The public’s access to police discipline records has been largely blocked in California since 2006, when the state Supreme Court handed down its decision in Copley v. Superior Court broadly interpreting a 1978 law that protects police personnel files from public disclosure. The idea behind Leno’s bill is to provide the public with more information about disciplinary proceedings in a way that will foster greater public trust between the police and the communities they serve, Ewert said.

“It will provide the public with access about how decision makers are dealing with the basic facts that are presented them,” he said, adding that the information should help to show whether discipline issues are being swept under the rug or whether police organizations are handling them in the public interest.

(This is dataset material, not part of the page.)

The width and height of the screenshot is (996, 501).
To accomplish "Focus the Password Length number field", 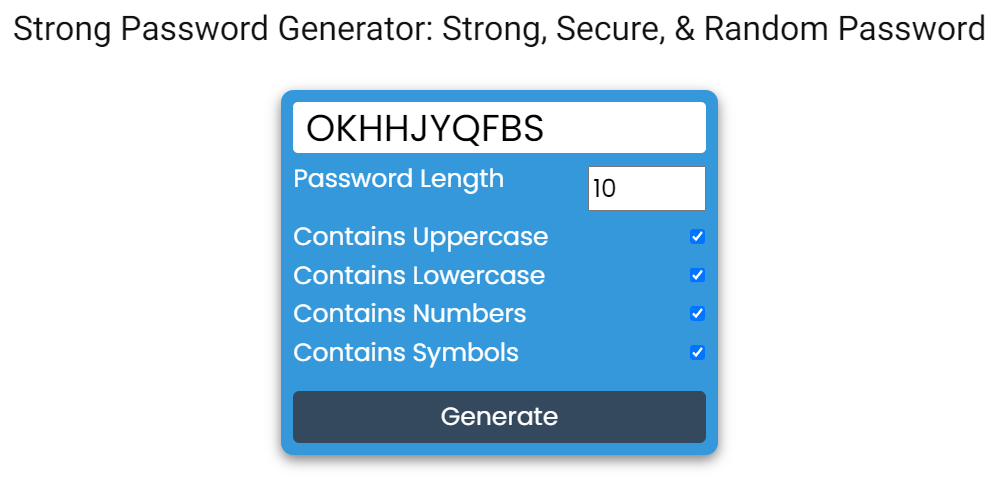I will (647, 188).
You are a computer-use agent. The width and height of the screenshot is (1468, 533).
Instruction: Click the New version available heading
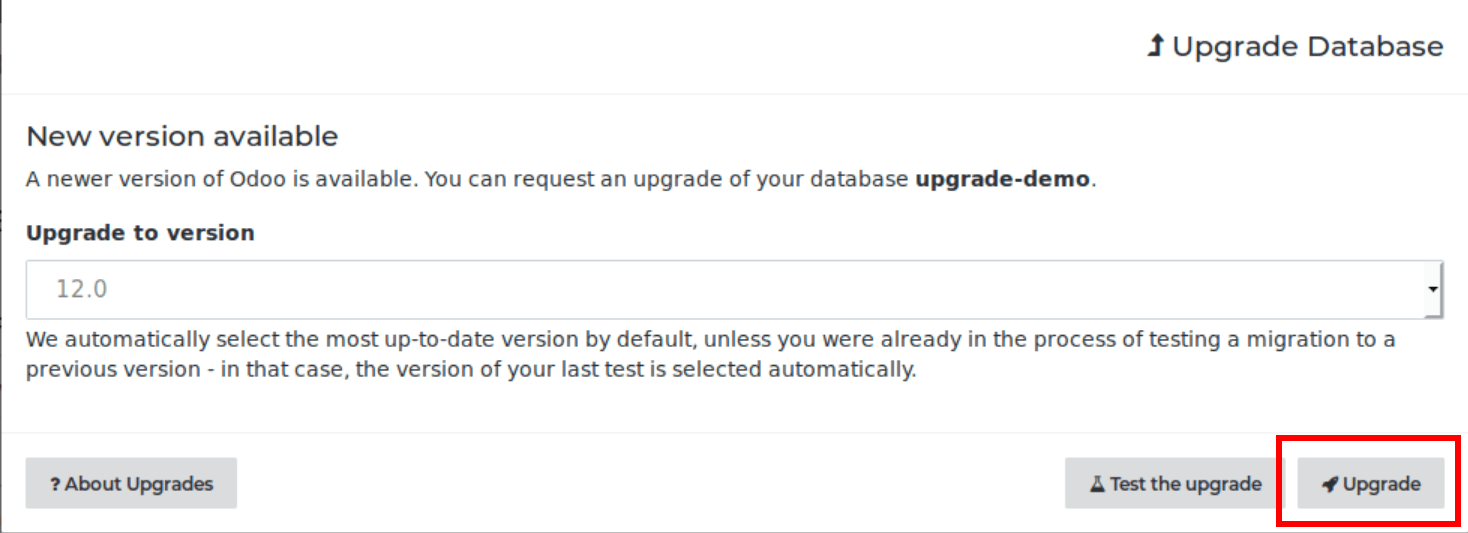[x=182, y=136]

Leno himself said in a prepared statement, “Our goal is to protect public safety, create safer communities and reduce law enforcement’s use of force.”

Opponents of SB 1286 have argued that disclosing such information about officers may put them at risk of retaliation, but Ewert challenges that line of reasoning.

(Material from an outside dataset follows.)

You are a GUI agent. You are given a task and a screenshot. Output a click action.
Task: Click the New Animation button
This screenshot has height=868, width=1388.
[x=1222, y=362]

“Every time there is an opportunity for the public to get information about how officers conduct themselves, for whatever reason they raise opposition to that,” he said. “The courts have rejected this argument. It’s speculative at best.”

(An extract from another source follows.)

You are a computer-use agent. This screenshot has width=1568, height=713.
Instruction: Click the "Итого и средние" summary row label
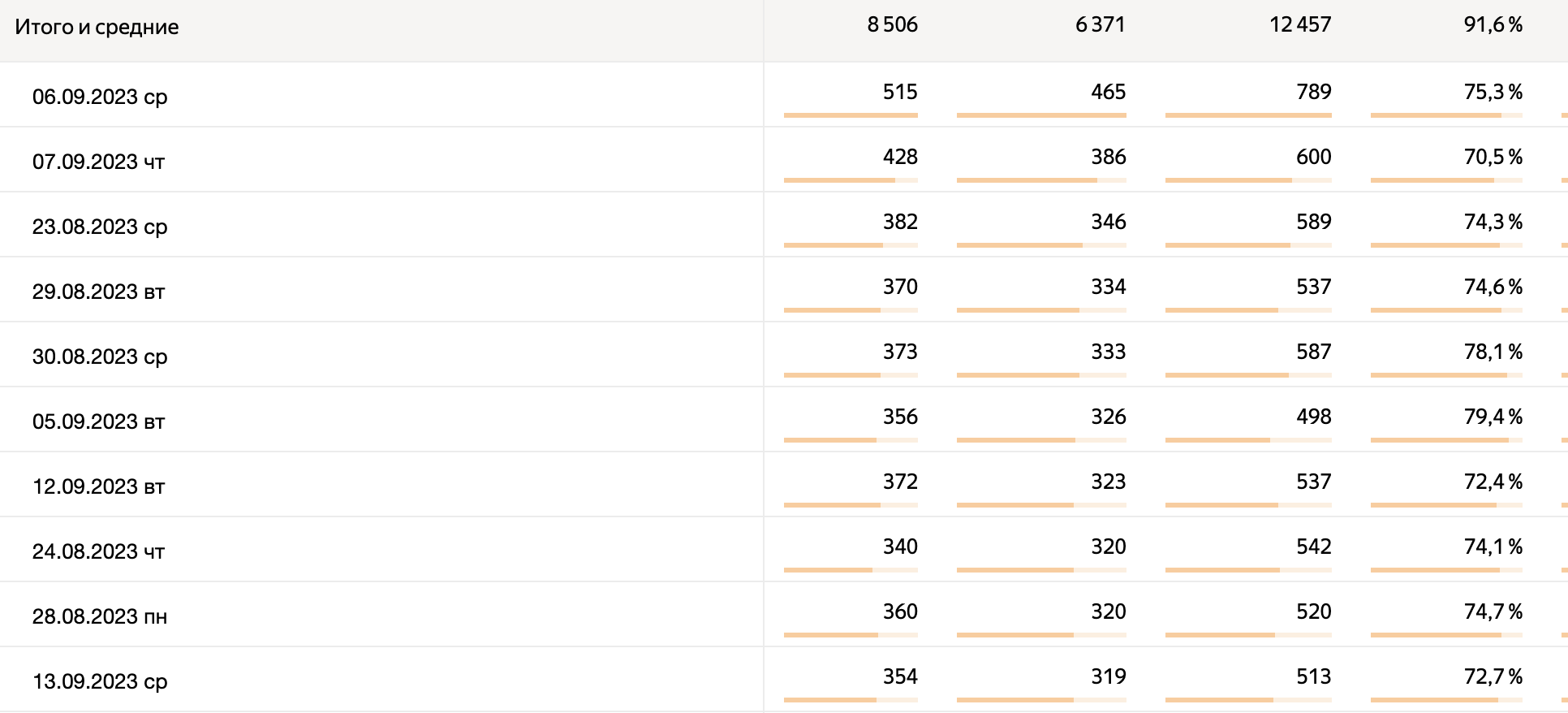[97, 27]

Ewert said officers can raise concerns if they know of a specific threat against them or their families, and the courts will protect them by preventing the release of information in such situations.

He characterized the bill as limited in scope, applying to perhaps only 1 percent of all complaints against peace officers. The bill would apply to officers accused of engaging in serious misconduct such as lethal use of force and crimes of dishonesty or racial profiling. In addition, it would apply to records when complaints against officers have been sustained by their departments.

Ewert said he was cautiously optimistic about the eventual passage of the bill, but he still expressed concerns about the road ahead.

“We’re up against a very powerful lobbying group that has sway with legislators,” he said. “And it is an election year.”

The next stop for SB 1286 is the state Senate’s Appropriations Committee.